■ WHAT NEEDS TO BE DONE
Beneath this sentence is a set of records; write each of them out exactly.

■ LISTED ENTRIES
○ ○ ○ ○ ○ ○ ○

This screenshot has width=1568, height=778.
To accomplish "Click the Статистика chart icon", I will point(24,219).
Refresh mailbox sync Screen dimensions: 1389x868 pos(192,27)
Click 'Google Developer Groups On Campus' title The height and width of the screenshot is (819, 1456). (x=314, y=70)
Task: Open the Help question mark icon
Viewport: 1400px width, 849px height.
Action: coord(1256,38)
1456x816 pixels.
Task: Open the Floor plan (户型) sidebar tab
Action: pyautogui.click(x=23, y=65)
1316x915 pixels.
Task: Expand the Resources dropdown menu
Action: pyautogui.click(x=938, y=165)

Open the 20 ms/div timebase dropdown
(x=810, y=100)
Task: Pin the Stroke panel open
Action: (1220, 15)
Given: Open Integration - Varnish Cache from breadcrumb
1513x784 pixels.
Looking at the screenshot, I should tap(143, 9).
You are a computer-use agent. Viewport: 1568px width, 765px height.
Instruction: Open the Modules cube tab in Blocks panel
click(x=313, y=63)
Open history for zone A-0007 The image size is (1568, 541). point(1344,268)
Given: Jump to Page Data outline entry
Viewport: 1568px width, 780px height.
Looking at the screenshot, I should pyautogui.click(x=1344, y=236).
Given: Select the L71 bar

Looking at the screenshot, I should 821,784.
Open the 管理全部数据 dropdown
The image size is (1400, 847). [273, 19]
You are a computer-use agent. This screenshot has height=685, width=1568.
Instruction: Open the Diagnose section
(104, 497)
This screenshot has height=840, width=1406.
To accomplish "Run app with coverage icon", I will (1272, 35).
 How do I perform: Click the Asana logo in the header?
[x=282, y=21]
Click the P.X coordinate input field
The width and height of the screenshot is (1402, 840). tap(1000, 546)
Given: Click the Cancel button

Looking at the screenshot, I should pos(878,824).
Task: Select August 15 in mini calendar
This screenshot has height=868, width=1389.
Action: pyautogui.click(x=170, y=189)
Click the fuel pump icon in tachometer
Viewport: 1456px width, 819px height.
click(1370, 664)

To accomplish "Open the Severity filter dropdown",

○ ○ ○ ○ ○ ○ ○

■ ANSWER FOR THIS EXERCISE
This screenshot has width=1568, height=778.
To accomplish "Click the Статистика chart icon", I will point(24,219).
Refresh mailbox sync Screen dimensions: 1389x868 pos(192,27)
Click 'Google Developer Groups On Campus' title The height and width of the screenshot is (819, 1456). (x=314, y=70)
Task: Open the Help question mark icon
Viewport: 1400px width, 849px height.
Action: coord(1256,38)
1456x816 pixels.
Task: Open the Floor plan (户型) sidebar tab
Action: pyautogui.click(x=23, y=65)
1316x915 pixels.
Task: Expand the Resources dropdown menu
Action: pyautogui.click(x=938, y=165)

Open the 20 ms/div timebase dropdown
(x=810, y=100)
Task: Pin the Stroke panel open
Action: (1220, 15)
Given: Open Integration - Varnish Cache from breadcrumb
1513x784 pixels.
Looking at the screenshot, I should tap(143, 9).
You are a computer-use agent. Viewport: 1568px width, 765px height.
Instruction: Open the Modules cube tab in Blocks panel
click(x=313, y=63)
Open history for zone A-0007 The image size is (1568, 541). point(1344,268)
Given: Jump to Page Data outline entry
Viewport: 1568px width, 780px height.
Looking at the screenshot, I should pyautogui.click(x=1344, y=236).
Given: Select the L71 bar

Looking at the screenshot, I should 821,784.
Open the 管理全部数据 dropdown
The image size is (1400, 847). [273, 19]
You are a computer-use agent. This screenshot has height=685, width=1568.
Instruction: Open the Diagnose section
(104, 497)
This screenshot has height=840, width=1406.
To accomplish "Run app with coverage icon", I will (1272, 35).
 How do I perform: Click the Asana logo in the header?
[x=282, y=21]
Click the P.X coordinate input field
The width and height of the screenshot is (1402, 840). tap(1000, 546)
Given: Click the Cancel button

Looking at the screenshot, I should pos(878,824).
Task: Select August 15 in mini calendar
This screenshot has height=868, width=1389.
Action: pyautogui.click(x=170, y=189)
Click the fuel pump icon in tachometer
Viewport: 1456px width, 819px height.
click(1370, 664)

To accomplish "Open the Severity filter dropdown",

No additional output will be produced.